- _Aim of the task_
Please transcribe, word for word, only the lines from the one containing "Task: Open the SBS board — Q3 2026 rate card" through the last line of the records below, both included, and leave out every picture.

---

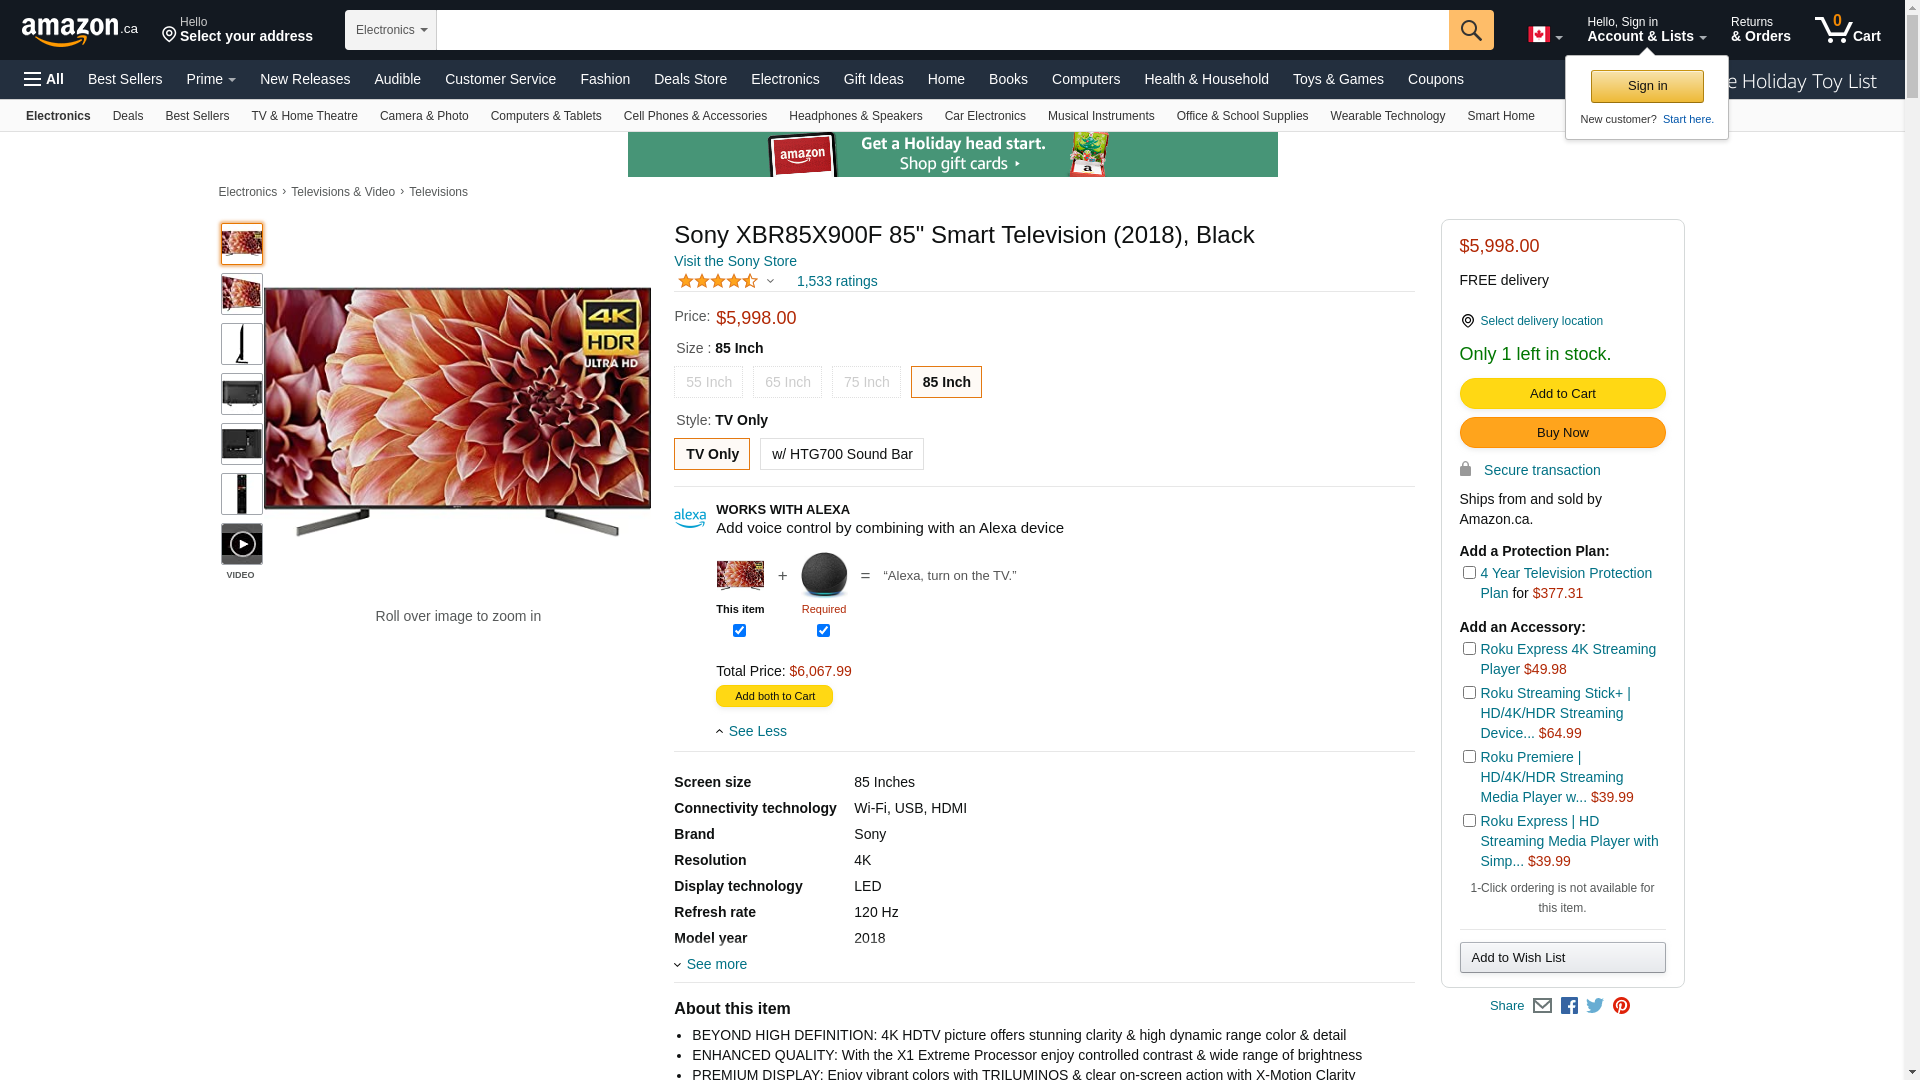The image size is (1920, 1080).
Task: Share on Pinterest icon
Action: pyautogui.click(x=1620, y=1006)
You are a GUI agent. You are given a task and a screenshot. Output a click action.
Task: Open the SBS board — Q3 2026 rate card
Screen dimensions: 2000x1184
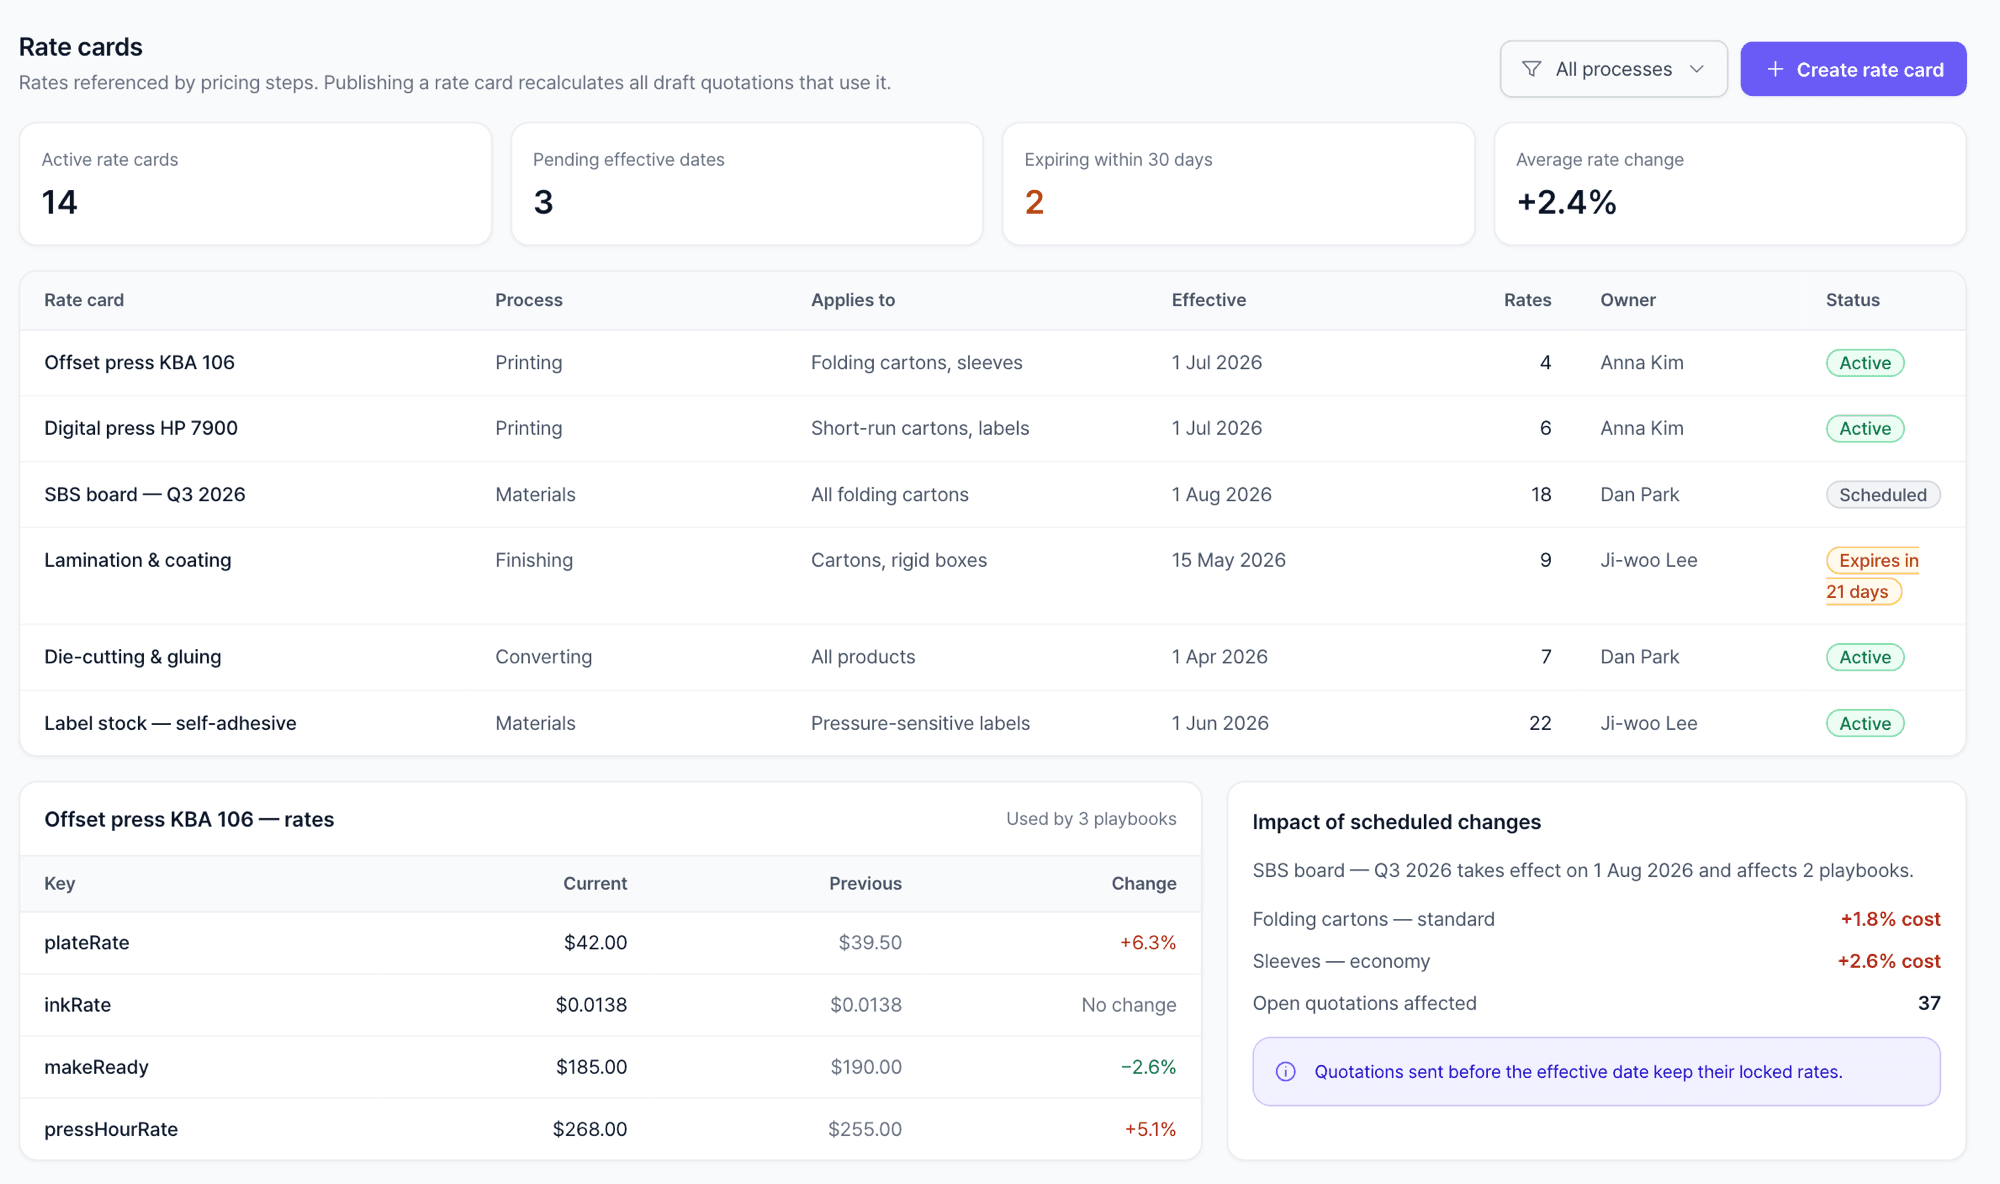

---

- _Your response_
Task: Open the SBS board — Q3 2026 rate card
Screen dimensions: 2000x1184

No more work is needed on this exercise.